The country’s hi-tech surveillance industry is part of its identity – which is why its dark side often goes unexamined

After extraordinary revelations that the Israeli company NSO Group’s mercenary cyber-surveillance tool, Pegasus, was allegedly used to target political dissidents, human rights activists, journalists and politicians around the world, Israel should be asking itself a few questions. Does its groundbreaking hi-tech industry have a dark side? Do the actors involved in exporting lucrative surveillance products – including the defence ministry, which must approve such sales, or perhaps the top levels of the previous government – bear responsibility?
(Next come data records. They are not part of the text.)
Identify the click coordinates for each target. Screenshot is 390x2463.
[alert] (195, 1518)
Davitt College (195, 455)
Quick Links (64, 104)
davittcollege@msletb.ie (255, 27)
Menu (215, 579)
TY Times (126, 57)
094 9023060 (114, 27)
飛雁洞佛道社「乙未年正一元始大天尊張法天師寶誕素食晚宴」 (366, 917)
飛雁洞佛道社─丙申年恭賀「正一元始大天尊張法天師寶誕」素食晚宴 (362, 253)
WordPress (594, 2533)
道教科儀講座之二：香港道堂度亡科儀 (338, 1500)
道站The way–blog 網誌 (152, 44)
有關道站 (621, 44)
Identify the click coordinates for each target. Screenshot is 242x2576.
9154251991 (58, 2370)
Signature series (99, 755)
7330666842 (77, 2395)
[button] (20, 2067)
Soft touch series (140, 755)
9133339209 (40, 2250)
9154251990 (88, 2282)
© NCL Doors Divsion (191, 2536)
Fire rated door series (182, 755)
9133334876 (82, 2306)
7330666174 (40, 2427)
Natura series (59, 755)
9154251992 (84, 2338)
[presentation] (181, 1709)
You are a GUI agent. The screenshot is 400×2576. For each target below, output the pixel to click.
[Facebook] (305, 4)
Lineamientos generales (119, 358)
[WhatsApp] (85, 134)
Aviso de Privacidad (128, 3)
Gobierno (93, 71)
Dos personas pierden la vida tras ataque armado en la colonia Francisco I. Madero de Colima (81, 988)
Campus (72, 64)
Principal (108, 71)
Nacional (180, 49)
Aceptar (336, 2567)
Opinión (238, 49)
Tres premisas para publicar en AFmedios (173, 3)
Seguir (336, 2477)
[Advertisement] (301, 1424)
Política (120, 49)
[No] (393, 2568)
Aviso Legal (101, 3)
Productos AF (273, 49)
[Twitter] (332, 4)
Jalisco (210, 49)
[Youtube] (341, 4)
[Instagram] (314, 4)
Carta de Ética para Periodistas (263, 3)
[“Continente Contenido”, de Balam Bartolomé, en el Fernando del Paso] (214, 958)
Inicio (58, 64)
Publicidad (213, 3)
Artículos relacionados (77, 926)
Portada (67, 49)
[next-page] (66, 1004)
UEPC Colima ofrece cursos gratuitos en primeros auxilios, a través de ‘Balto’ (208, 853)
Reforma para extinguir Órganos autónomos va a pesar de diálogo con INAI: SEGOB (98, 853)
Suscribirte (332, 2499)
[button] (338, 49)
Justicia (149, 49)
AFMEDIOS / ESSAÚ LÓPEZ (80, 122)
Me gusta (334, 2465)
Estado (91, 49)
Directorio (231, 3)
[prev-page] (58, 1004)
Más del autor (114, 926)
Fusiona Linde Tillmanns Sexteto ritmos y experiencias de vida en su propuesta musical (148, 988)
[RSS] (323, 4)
While top Israeli officials are taking the revelations seriously, Israelis appear neither shamed nor shaken. The day after the NSO story broke, there was an announcement from another company that would eclipse talk of the rogue use of surveillance spyware. Ben & Jerry’s announced that it would cease the sale of its products in the “occupied Palestinian territories”. By midweek one had to squint to find NSO in the Israeli media, as the ice cream incident was dominating headlines. Persecution of human rights defenders, sabotaging freedom of the press, surveillance of political opposition and possible links to grisly murder all took second place, while a non-violent political protest by a single private company, set to begin a year and a half from now (when Ben and Jerry’s licensing deal runs out), overshadowed everything.